• WHAT IS REQUIRED
Print exactly the lines from the one containing "Image resolution: width=1512" through the last line of the records below, both included, and nothing else; omit any pictures.

• DATA PROVIDED
== Segment start ==
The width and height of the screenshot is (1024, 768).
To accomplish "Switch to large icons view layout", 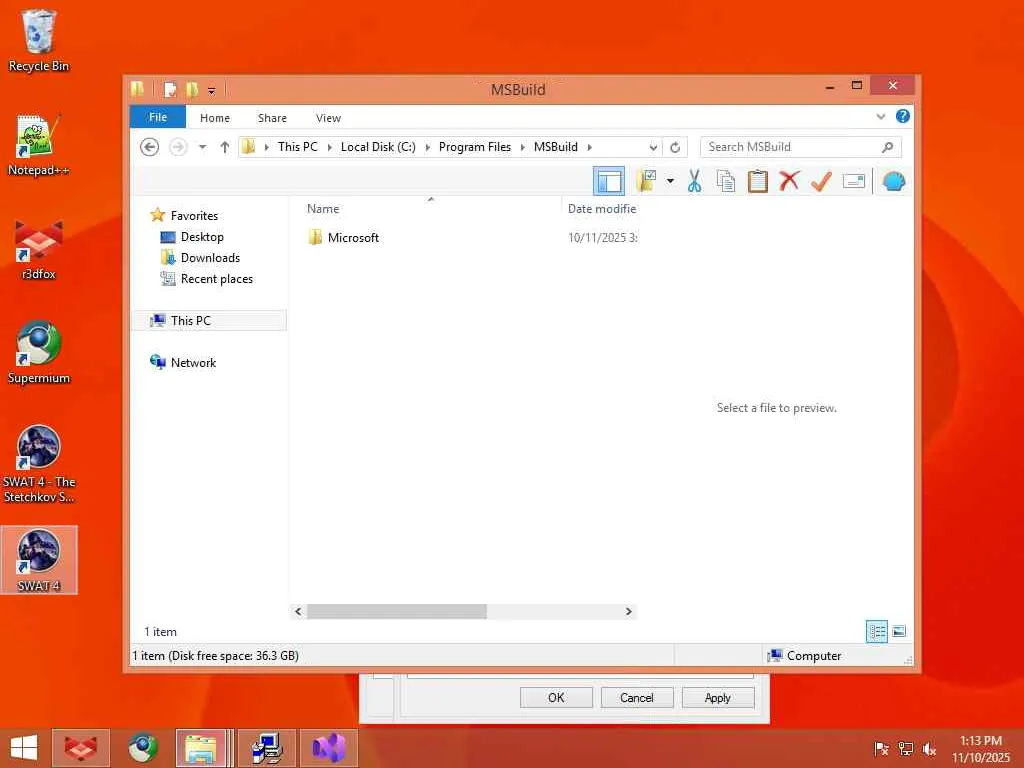I will (x=899, y=632).
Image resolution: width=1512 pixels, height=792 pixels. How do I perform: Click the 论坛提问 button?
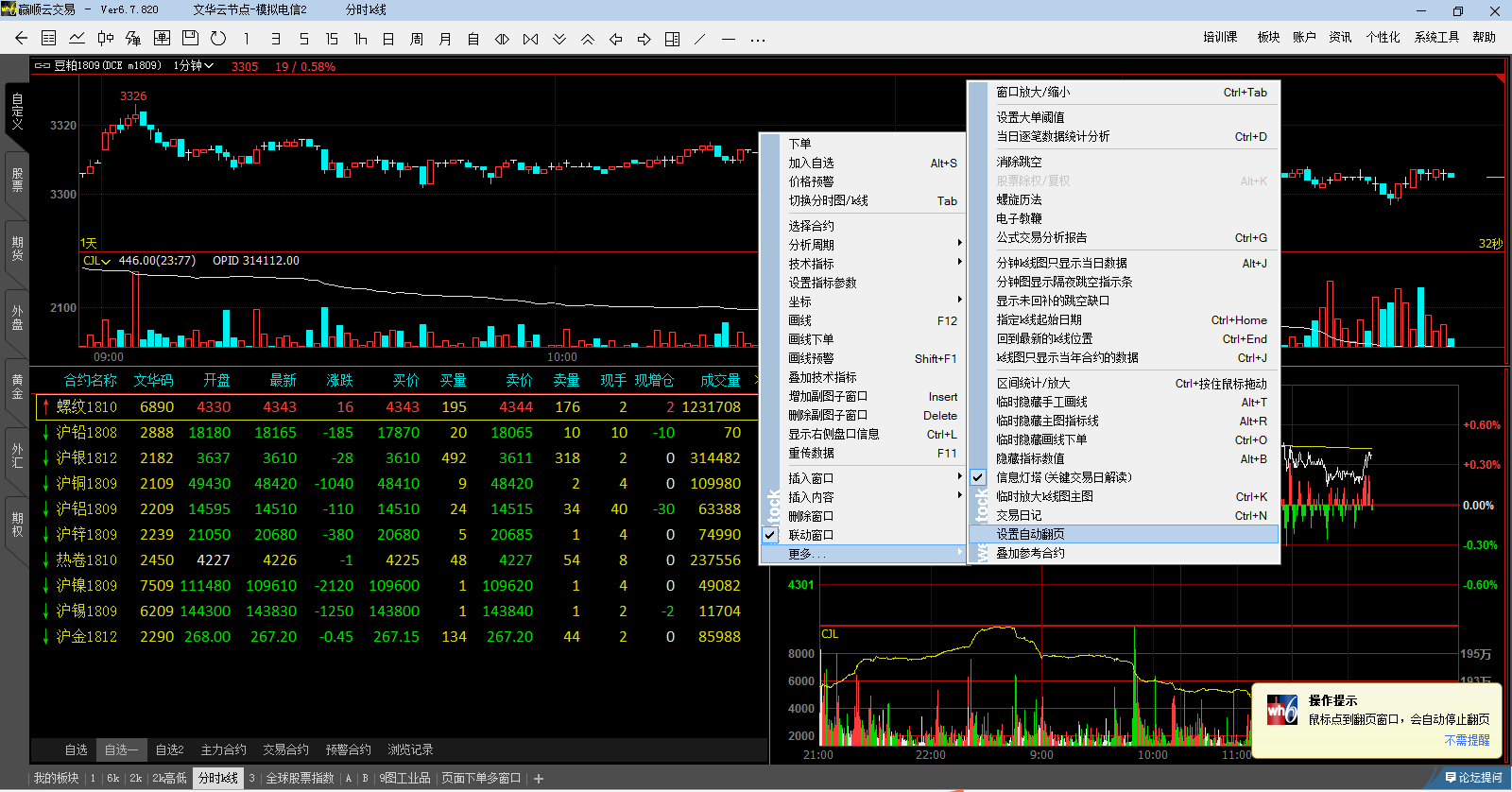click(x=1473, y=778)
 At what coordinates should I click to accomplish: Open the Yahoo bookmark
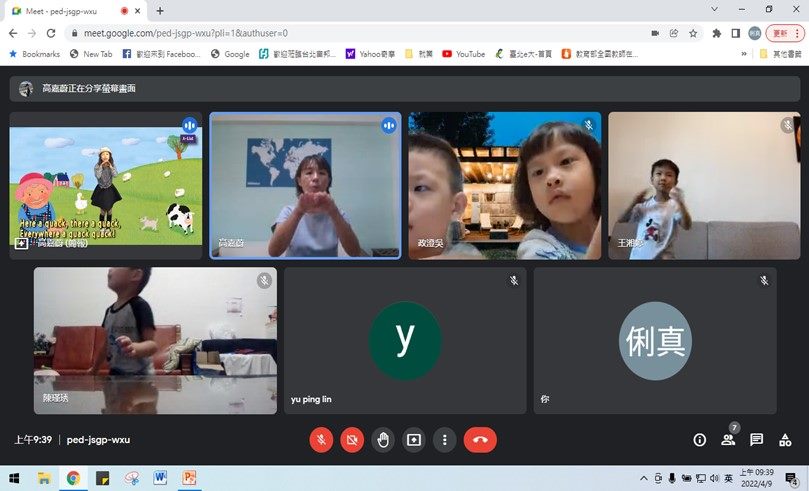pyautogui.click(x=371, y=54)
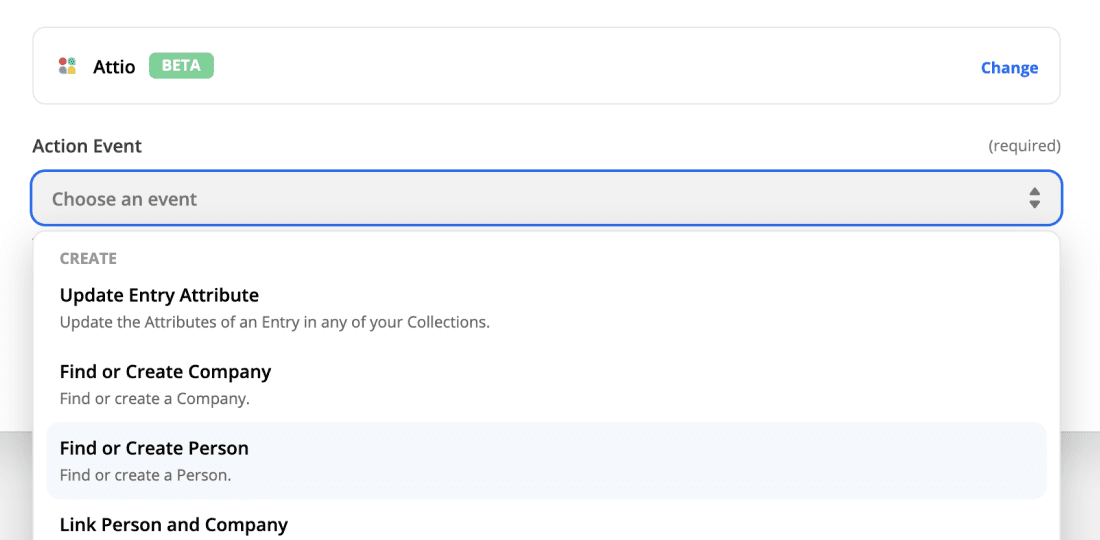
== Segment end ==
• ANSWER SECTION
Image resolution: width=1512 pixels, height=792 pixels. How do I perform: Click the 论坛提问 button?
click(x=1473, y=778)
 At what coordinates should I click to accomplish: Open the Yahoo bookmark
pyautogui.click(x=371, y=54)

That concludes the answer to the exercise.